Caddy itself is licensed under Apache-2.0 without the EULA.

Caddy should output a warning on stdout/stderr stating the license requirements of the build.

This is not required if @abiosoft is building Caddy from the source code, e.g. using a multi-stage build (https://docs.docker.com/engine/userguide/eng-image/multistage-build/)

I will leave this open until I modify the docker image to build from source which should be within the next 48 hours hopefully.

Thanks.

@elcore I think the issue will still stand even @abiosoft modifies the image.

It's not currently clear whether the binary you are currently running is under EULA or not.

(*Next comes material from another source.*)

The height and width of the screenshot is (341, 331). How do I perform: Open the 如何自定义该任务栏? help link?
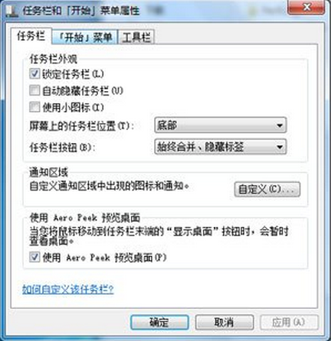68,289
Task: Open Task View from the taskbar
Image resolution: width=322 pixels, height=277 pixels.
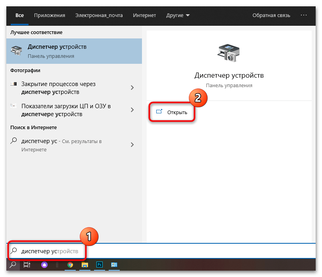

@adisbladis I'll have to refer you to @abiosoft, as he is responsible for the Docker image.

ping @mholt

@elcore I created a separate issue for that already https://github.com/abiosoft/caddy-docker/issues/68

I just chose that image as an example of something non-compliant that is very easy to accidentally run and redistribute.

https://github.com/mholt/caddy/releases/tag/v0.10.9 - there are EULA.txt and LICENCSE .txt file. LICENSE.txt contains Apache 2.0 license. I'm confused :(

The Apache license applies to the source code (and by extension, the unofficial, community-contributed init scripts that come with the binary) and the EULA applies to the executable file.

so it's ok to use caddy for commecial, when you build the binaries yourself?

@hernandev Yes.

@mholt I distribute Caddy on docker images, so people will use a pre-built binary inside those docker images.

If they do so, commercially, would they be required to license it as well? They will not build it, I'm doing it, they will download binaries

@hernandev If you build from source you are only bound by the Apache2 license so commercial use is fine. You are free to redistribute the binaries you built..

@mholt You are being very reckless and irresponsible in regards to licensing. It's not OK to distribute software under these unclear terms.
As someone who cares about licensing compliance (and I know my clients lawyers do too) I don't get how you (or anyone else) is OK with potentially not knowing whether you are bound by an EULA or not.

@mholt on this issue, is it even legit to upload release builds on github with such a restriction?

I mean what's on your site doesnt matter, but the fact that you upload the binaries with such an EULA on github can lead to quite some chaos, especially since no one can reasonably expect a limitation for personal use only to be hidden in an eula inside a binary uploaded to github in an open source repo.

Consider this: for your website you made it that the old DL links wont work anymore after a while but if one had his server set up to auto-dl the latest release from github, unpack the binary and drop the rest no one will have seen the eula change or anything, making it quite unexpected.

on top of all this we have the changelog for 0.10.9 which states:
"This release introduces our new EULA for binaries distributed through our website"
(bold by me)
this last part makes it clear that the eula applies to builds from the website but also (and that's the important part) implies that it doesnt exist for builds DLed from github.

Perhaps it might be worth outputting the version string with the startup output.